Final Report
Introduction/Background
In this era of the internet and technology we have seen a wide increase in fraudulent and phishy websites where the site owner/attacker attempts to gain sensitive information from the user for his/ her own commercial benefit. This has attracted the interest of many to apply machine learning modeling to automatically identify which websites are scams or not based on a particular website’s characteristics and features. In our project, we will take features such as a website’s url length, the types of symbols the url contains, and number of MX servers and apply machine learning techniques to produce whether a website is fraudulent or not.
Problem Definition
Oftentimes, we may receive an email or see a website that grabs our attention.
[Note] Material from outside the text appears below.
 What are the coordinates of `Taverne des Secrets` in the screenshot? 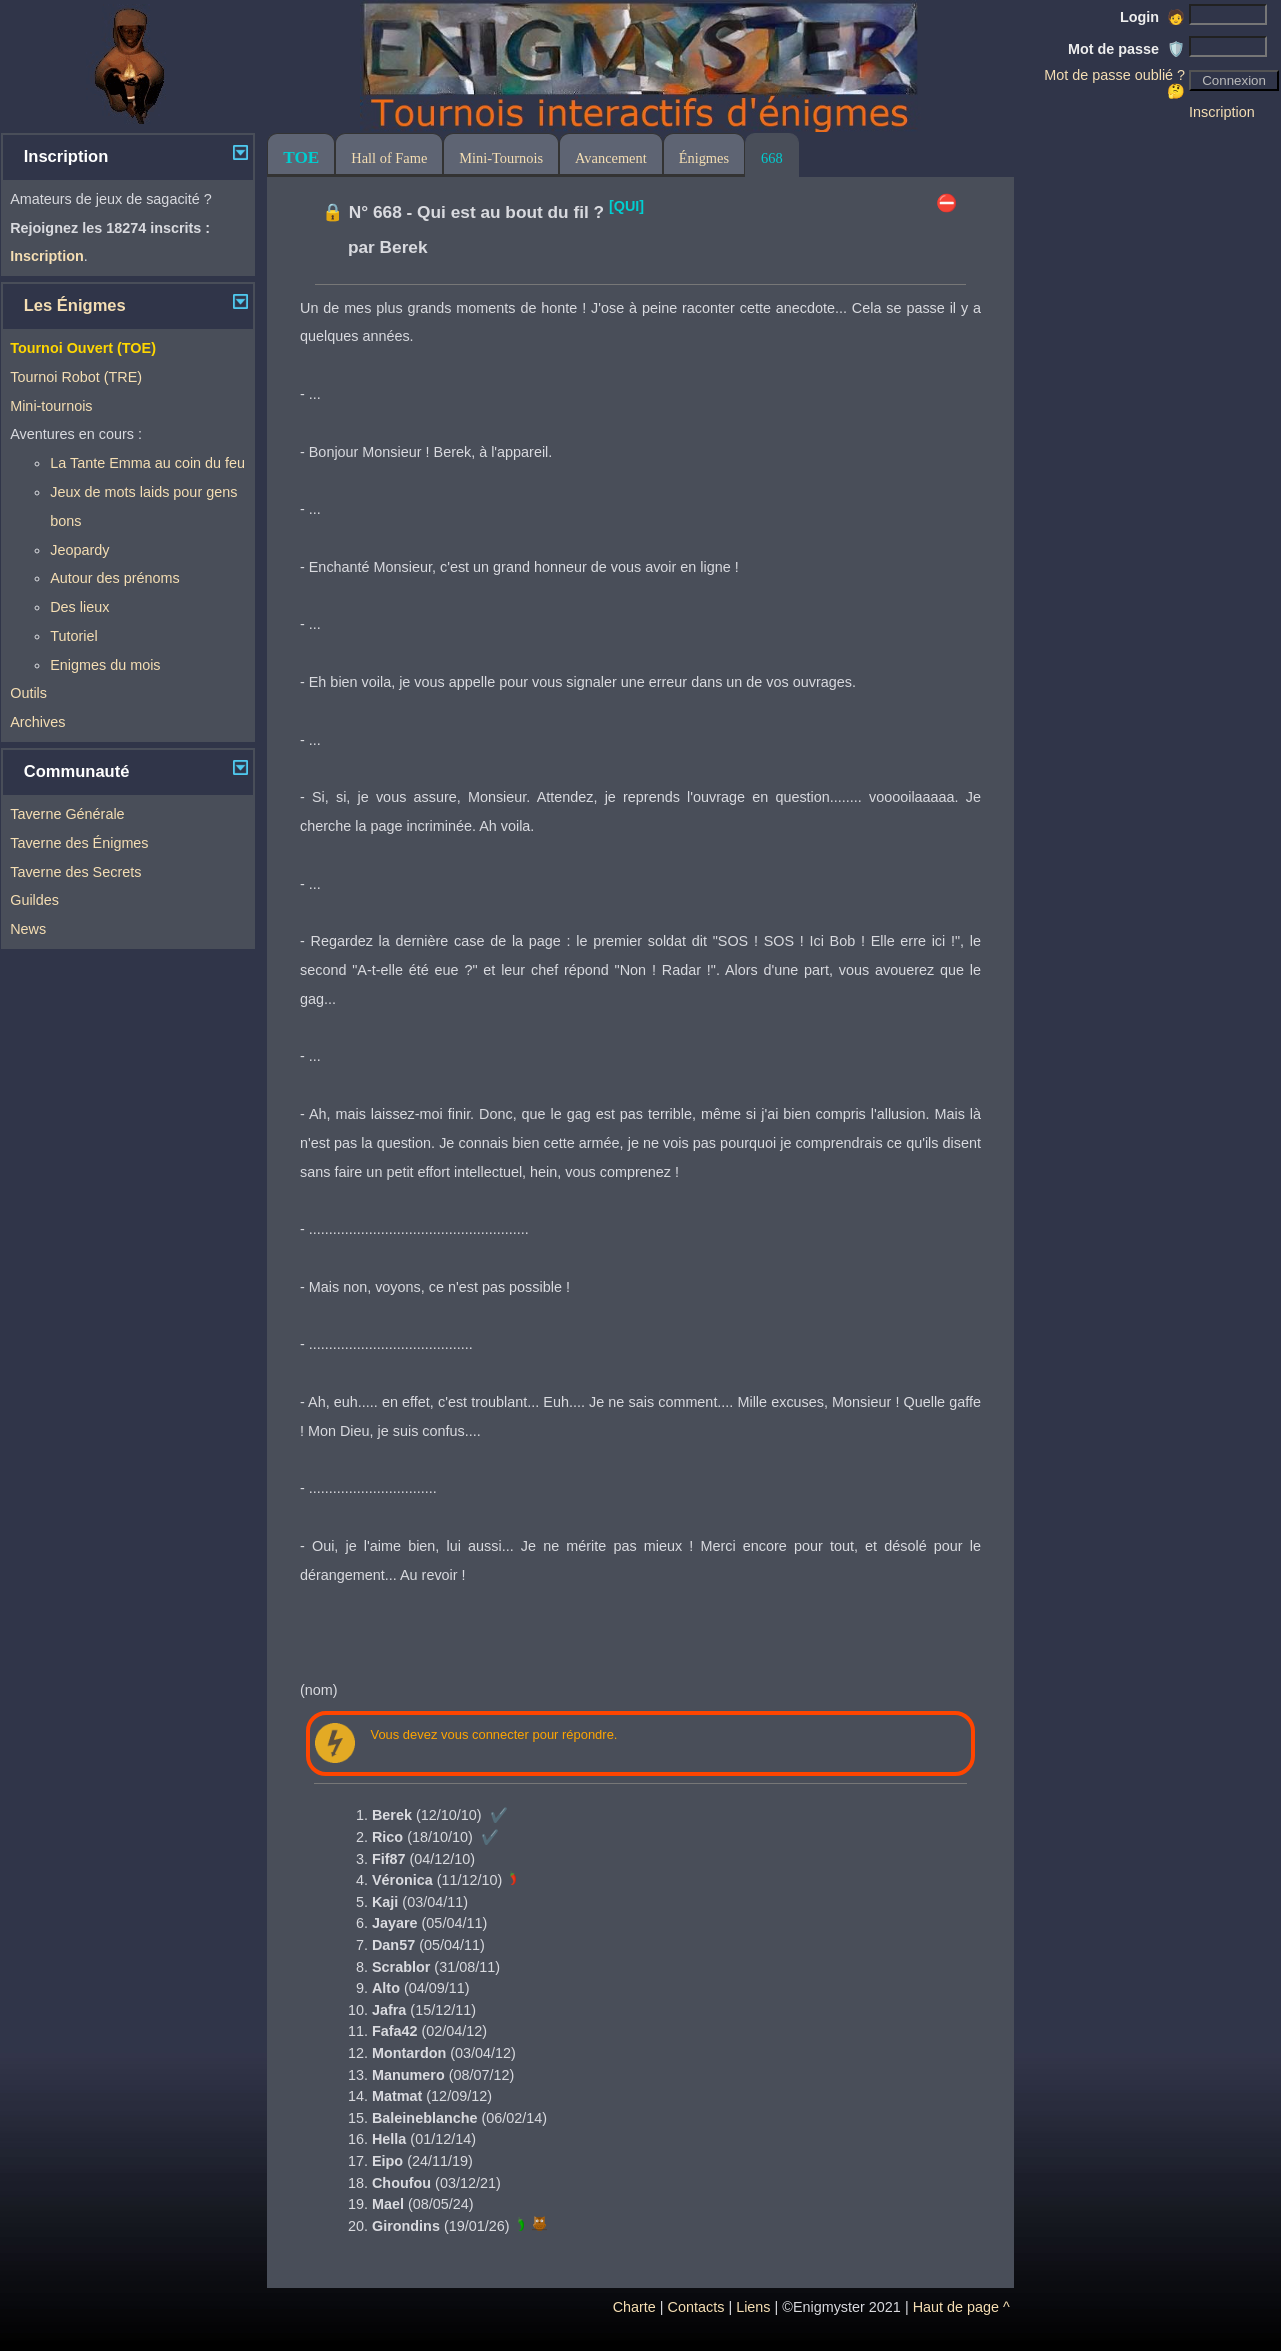 It's located at (75, 872).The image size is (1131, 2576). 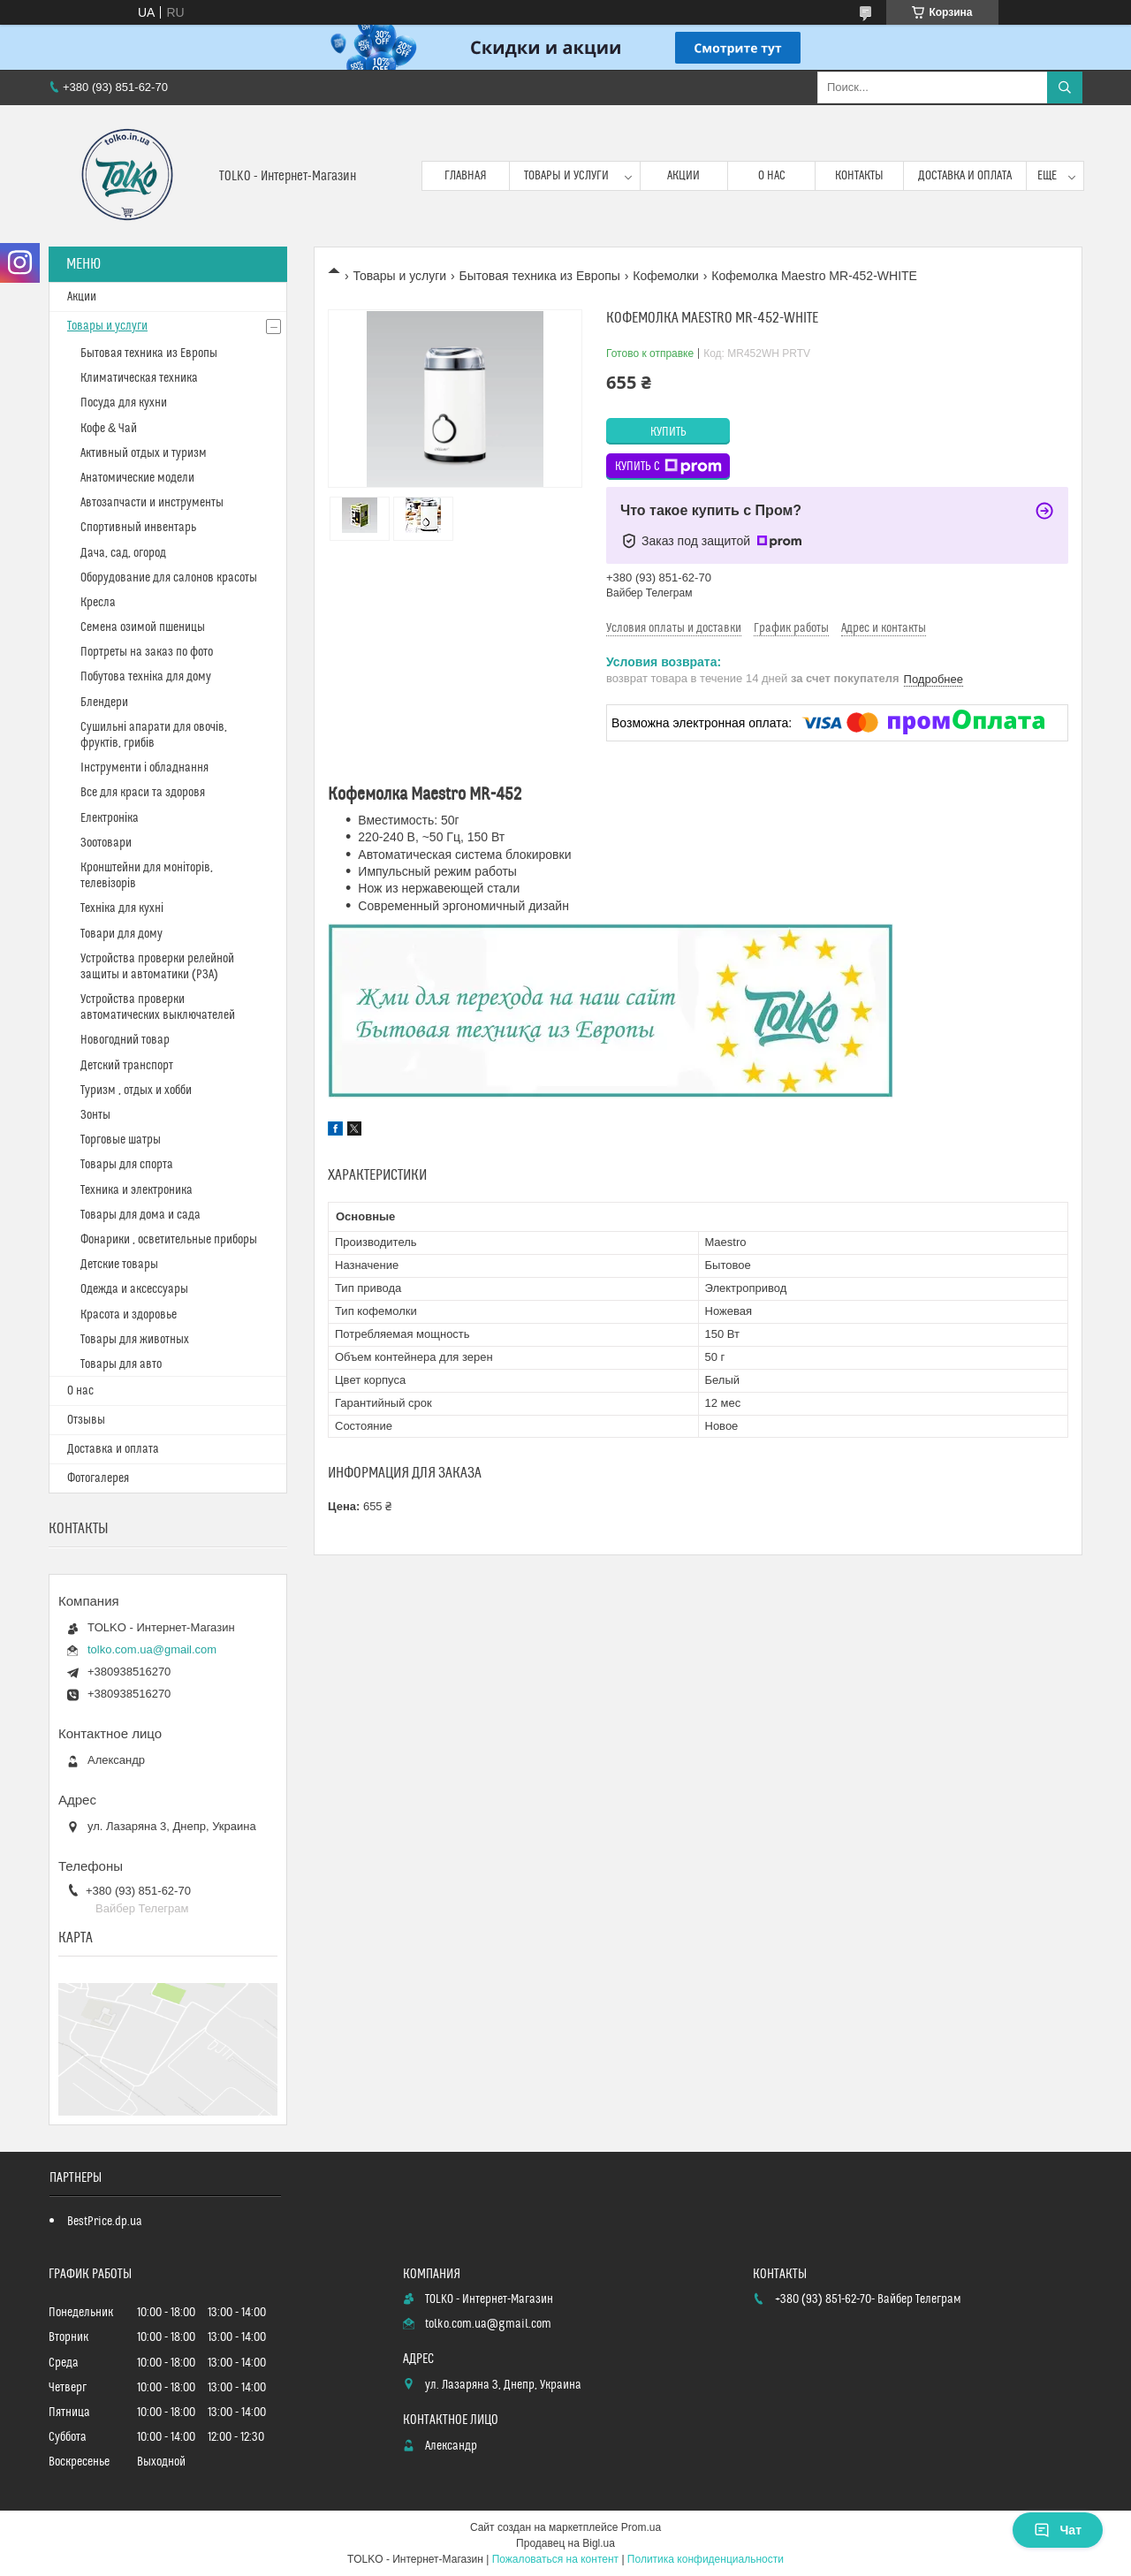 I want to click on Детские товары, so click(x=119, y=1265).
However, how do we know whether we can trust its information? Because of the rising use of the internet, there has been an unfortunate increase in fraudulent sites that compel users to disclose the wrong information as well as have their money stolen. Even though an average young adult can tell something may or may not be a scam because some things are “too good to be true”, many fraudulent websites are starting to look like legitimate sites. This can be especially problematic for the elderly and younger kids who may not understand what the normal of the internet is. Consequently, in our project, we will be using machine learning techniques to identify suspicious websites to protect ourselves from fraud and its negative consequences.
Data Collection
A research study was conducted on a large number of websites on the internet which identified whether a website was scam or legitimate. The study had two variations of datasets: a small dataset with 58,645 websites and a large dataset of 88,647 websites. Each dataset has 111 features which can be divided into six different categories:
A list of all 111 features with a short description of each of their descriptions are given in detail in the linked research article. Taking in all 111 features a boolean Y value (0,1) was given to identify if a website was a scam site or a legitimate site. For our data analysis, we used the larger dataset of n = 88,647 and d = 111 because a larger dataset was more appropriate to the actual number of websites on the internet.
Methods
To avoid overfitting and underfitting, we made 80% of our dataset our training data and 20% our testing dataset and tested our models separately with them. To reduce the dimensions of our data, we applied various methods such as Principal Component Analysis (PCA), Random Forest Feature Selection, and Feature Permutations. After calculating the most important features in our dataset, we trained our model using gaussian naive bayes, random forests, and logistic regression.
Feature Selection
The accurate detection of scam websites involves several varying features such as types of characters found in the url and the number of MX servers. However, many of these features will not be significant when detecting scam websites and many will be correlated to each other; the additional classification from some features will be marginal and may cause overfitting when building a model. Nevertheless, we first attempted to reduce the dimensions by applying Principal Component Analysis. Although, we were able to conclude that 99% of the model could be predicted by 2 features, PCA didn’t take into consideration the y labels of our data. Geometrically, PCA projects it’s dataset onto an axis that will reduce it’s dimensions and these dimensions are called principal components while maximizing the variance of a given dataset. However, even if the data gets projected onto an axis and separated, the data might not be separable by the y labels which increases the likelihood of an inaccurate training model. This phenomenon happens because the labels are not ensured to be correlated with the variance of the features. Consequently, training a model using binary classification and PCA for our dataset would be very difficult.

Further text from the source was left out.